→ **Short exercise**:
Count the lines in the data below that contain the string "pixels", matching case exactly, and give only that number.

→ **Material for this exercise**:

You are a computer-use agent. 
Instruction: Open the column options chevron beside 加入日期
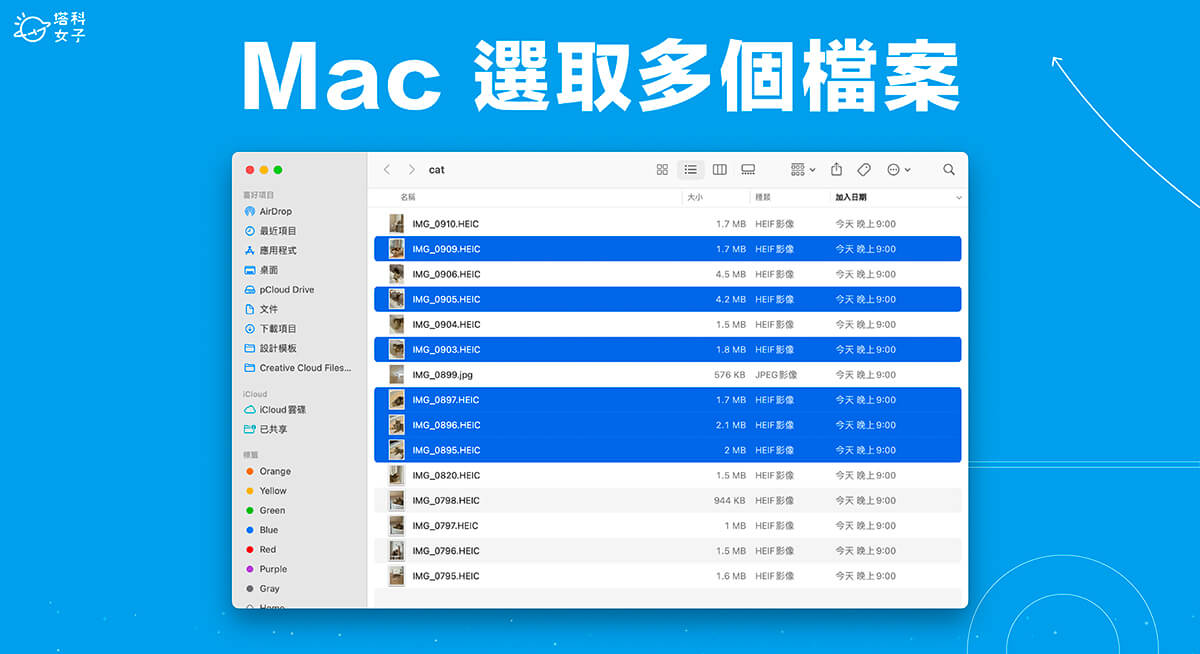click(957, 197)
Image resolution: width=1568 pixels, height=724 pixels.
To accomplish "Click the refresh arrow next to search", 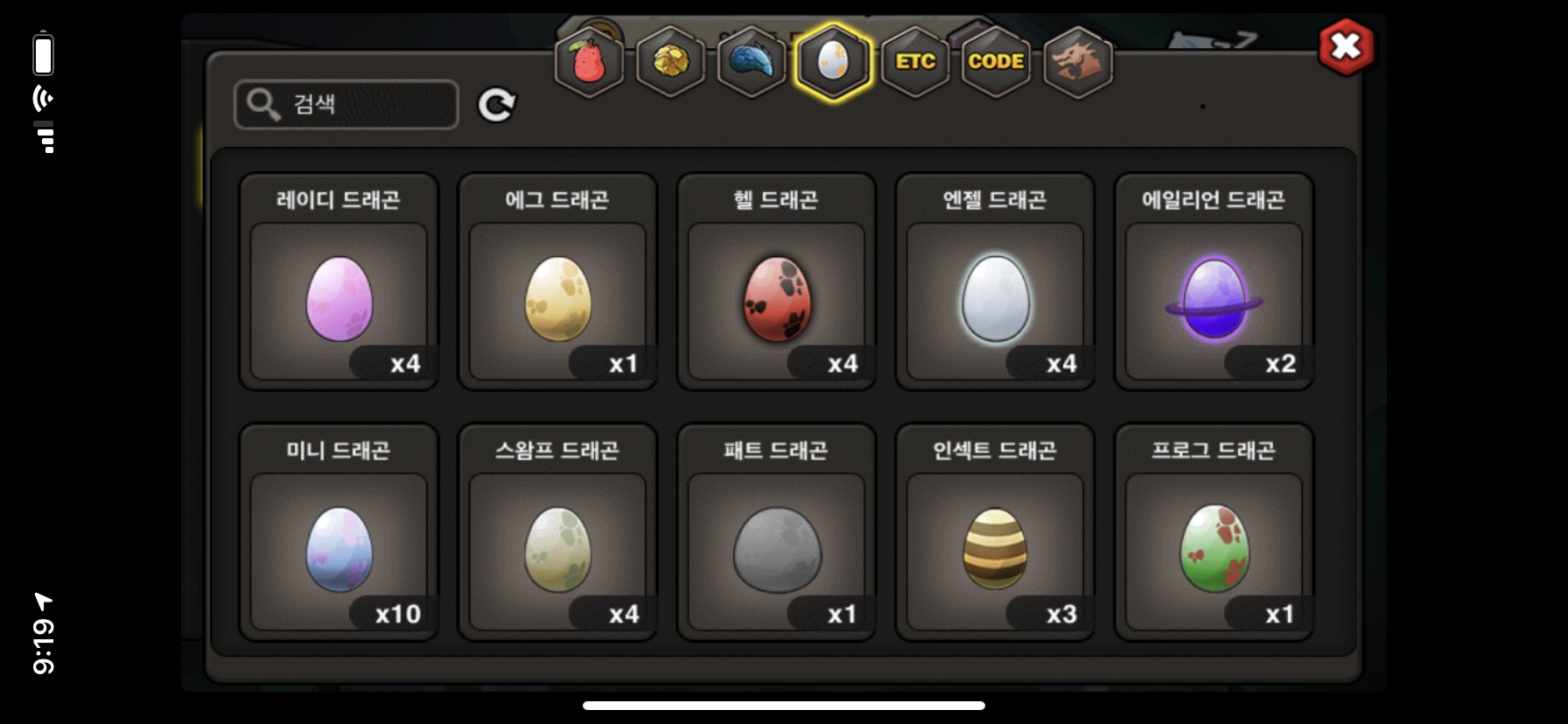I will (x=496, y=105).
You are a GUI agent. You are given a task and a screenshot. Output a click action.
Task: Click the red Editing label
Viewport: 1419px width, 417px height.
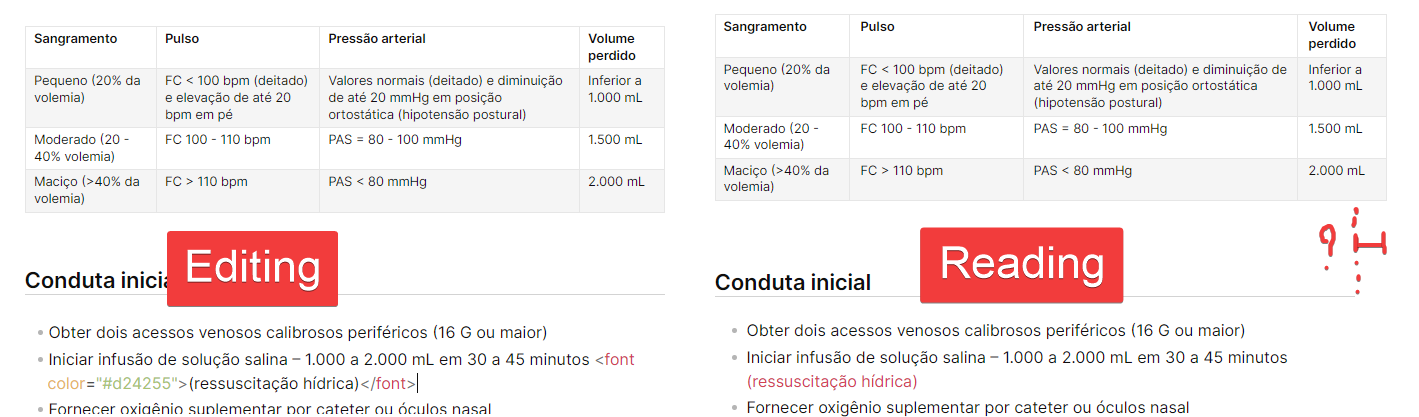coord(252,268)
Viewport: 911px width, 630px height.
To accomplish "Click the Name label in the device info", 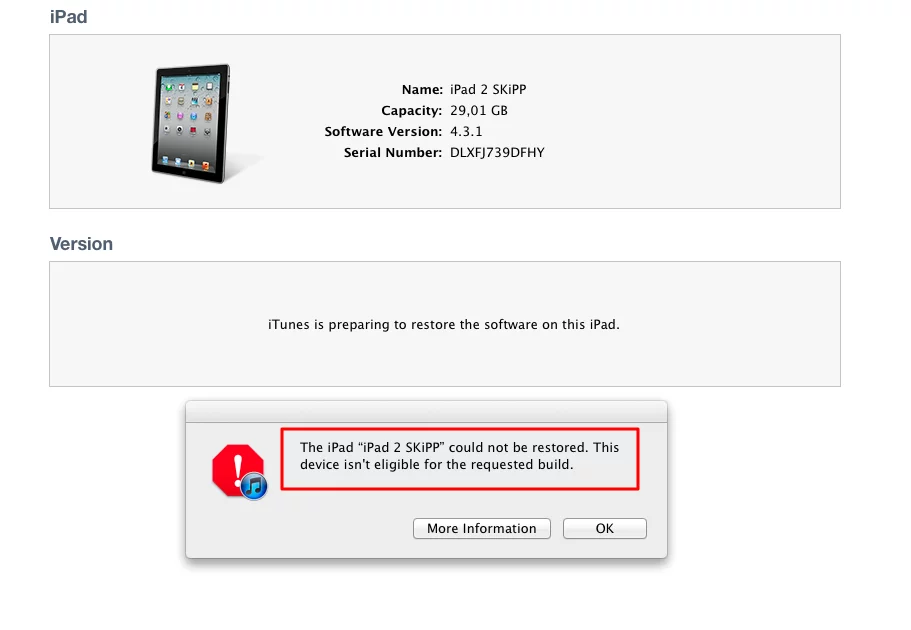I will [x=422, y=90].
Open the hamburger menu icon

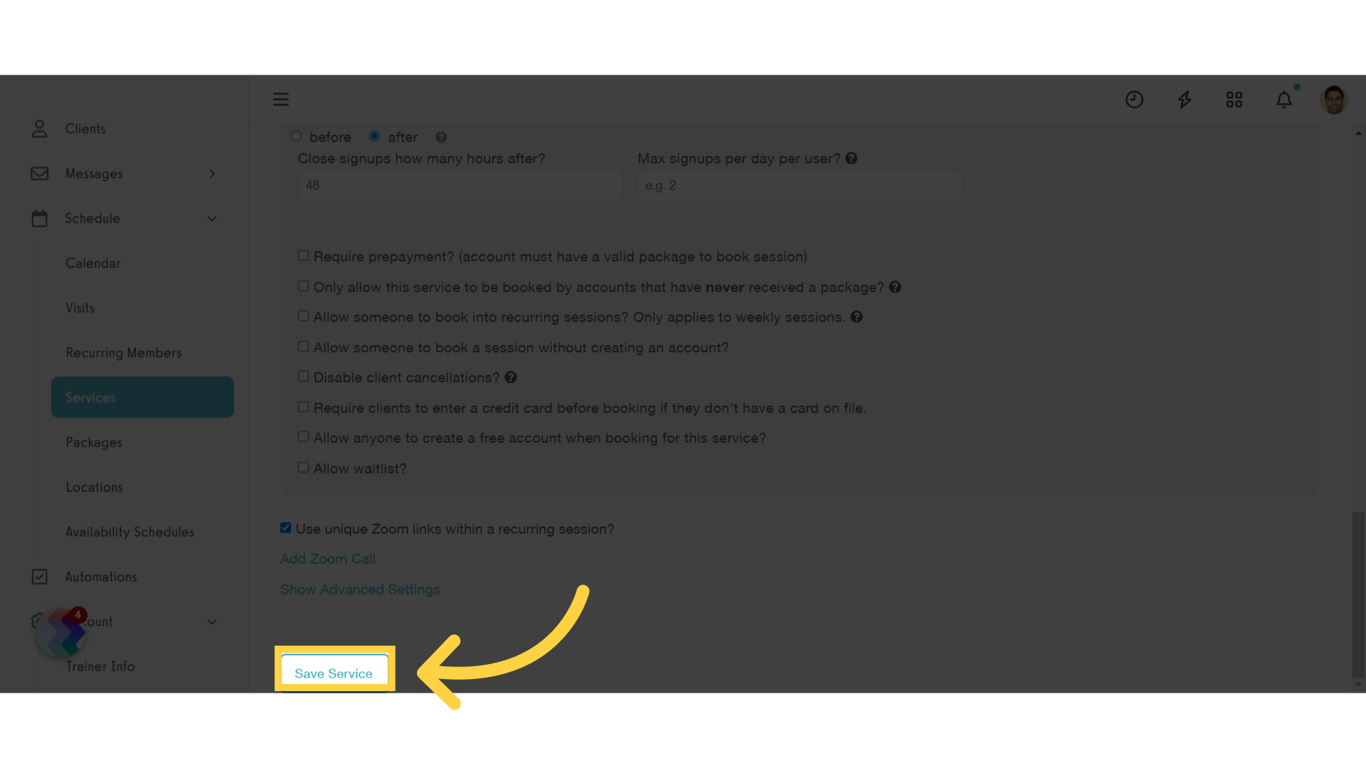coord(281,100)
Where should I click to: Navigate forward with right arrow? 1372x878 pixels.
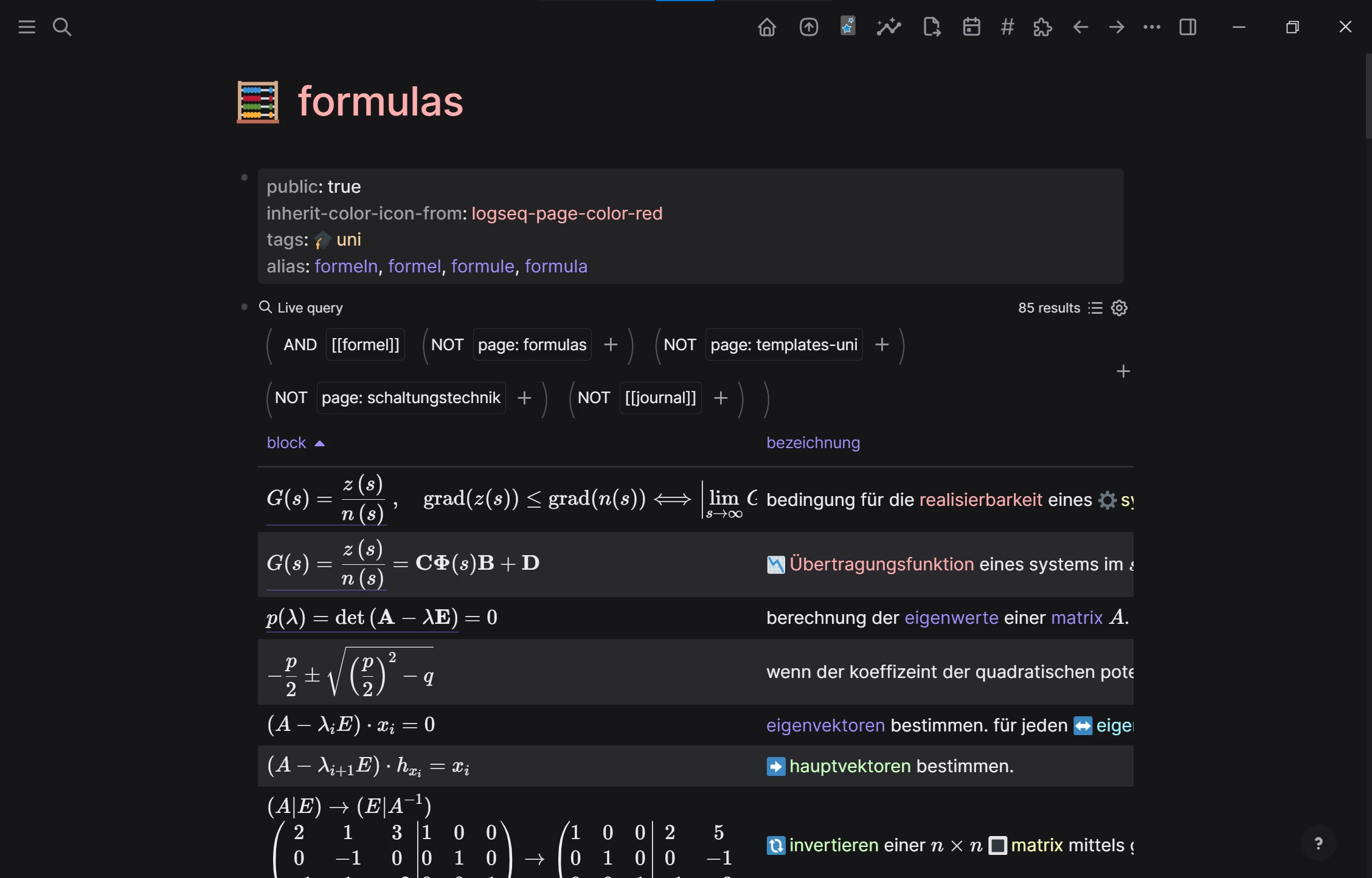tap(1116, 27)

→ **Task output**:
2